>> begin ENTRIES SHOWN

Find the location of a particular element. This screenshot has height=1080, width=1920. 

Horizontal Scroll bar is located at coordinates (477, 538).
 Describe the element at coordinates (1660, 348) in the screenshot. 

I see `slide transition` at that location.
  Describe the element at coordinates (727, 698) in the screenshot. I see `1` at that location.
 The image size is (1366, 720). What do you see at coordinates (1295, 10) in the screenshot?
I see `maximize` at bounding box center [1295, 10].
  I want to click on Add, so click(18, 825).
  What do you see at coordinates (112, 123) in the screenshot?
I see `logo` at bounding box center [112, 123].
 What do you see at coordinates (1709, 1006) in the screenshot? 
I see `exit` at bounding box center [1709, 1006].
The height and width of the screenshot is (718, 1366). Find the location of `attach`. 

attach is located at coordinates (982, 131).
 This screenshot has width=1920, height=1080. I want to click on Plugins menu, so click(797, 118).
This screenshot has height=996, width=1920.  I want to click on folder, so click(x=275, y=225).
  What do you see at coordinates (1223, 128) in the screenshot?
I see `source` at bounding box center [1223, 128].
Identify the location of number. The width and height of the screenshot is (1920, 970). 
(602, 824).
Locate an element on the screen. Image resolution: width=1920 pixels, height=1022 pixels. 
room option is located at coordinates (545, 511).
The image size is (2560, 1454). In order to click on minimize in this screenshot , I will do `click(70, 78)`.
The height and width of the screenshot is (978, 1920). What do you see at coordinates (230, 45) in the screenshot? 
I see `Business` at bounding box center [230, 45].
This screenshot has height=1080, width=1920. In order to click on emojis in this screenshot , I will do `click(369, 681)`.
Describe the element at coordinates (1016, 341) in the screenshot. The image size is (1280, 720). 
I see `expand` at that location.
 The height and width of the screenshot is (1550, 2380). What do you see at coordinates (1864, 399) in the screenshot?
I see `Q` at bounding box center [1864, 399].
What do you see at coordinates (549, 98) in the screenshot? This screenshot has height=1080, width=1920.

>> end ENTRIES SHOWN

TASK PROMPT: Present every line of the records above as a numbered list, skipping the blank lines.

FINAL RESULT:
1. Find the location of a particular element. This screenshot has height=1080, width=1920. 
2. Horizontal Scroll bar is located at coordinates (477, 538).
3.  Describe the element at coordinates (1660, 348) in the screenshot. 
4. I see `slide transition` at that location.
5.   Describe the element at coordinates (727, 698) in the screenshot. I see `1` at that location.
6.  The image size is (1366, 720). What do you see at coordinates (1295, 10) in the screenshot?
7. I see `maximize` at bounding box center [1295, 10].
8.   I want to click on Add, so click(18, 825).
9.   What do you see at coordinates (112, 123) in the screenshot?
10. I see `logo` at bounding box center [112, 123].
11.  What do you see at coordinates (1709, 1006) in the screenshot? 
12. I see `exit` at bounding box center [1709, 1006].
13. The height and width of the screenshot is (718, 1366). Find the location of `attach`. 
14. attach is located at coordinates (982, 131).
15.  This screenshot has width=1920, height=1080. I want to click on Plugins menu, so click(797, 118).
16. This screenshot has height=996, width=1920.  I want to click on folder, so click(x=275, y=225).
17.   What do you see at coordinates (1223, 128) in the screenshot?
18. I see `source` at bounding box center [1223, 128].
19. Identify the location of number. The width and height of the screenshot is (1920, 970). 
20. (602, 824).
21. Locate an element on the screen. Image resolution: width=1920 pixels, height=1022 pixels. 
22. room option is located at coordinates (545, 511).
23. The image size is (2560, 1454). In order to click on minimize in this screenshot , I will do `click(70, 78)`.
24. The height and width of the screenshot is (978, 1920). What do you see at coordinates (230, 45) in the screenshot? 
25. I see `Business` at bounding box center [230, 45].
26. This screenshot has height=1080, width=1920. In order to click on emojis in this screenshot , I will do `click(369, 681)`.
27. Describe the element at coordinates (1016, 341) in the screenshot. The image size is (1280, 720). 
28. I see `expand` at that location.
29.  The height and width of the screenshot is (1550, 2380). What do you see at coordinates (1864, 399) in the screenshot?
30. I see `Q` at bounding box center [1864, 399].
31. What do you see at coordinates (549, 98) in the screenshot? This screenshot has height=1080, width=1920.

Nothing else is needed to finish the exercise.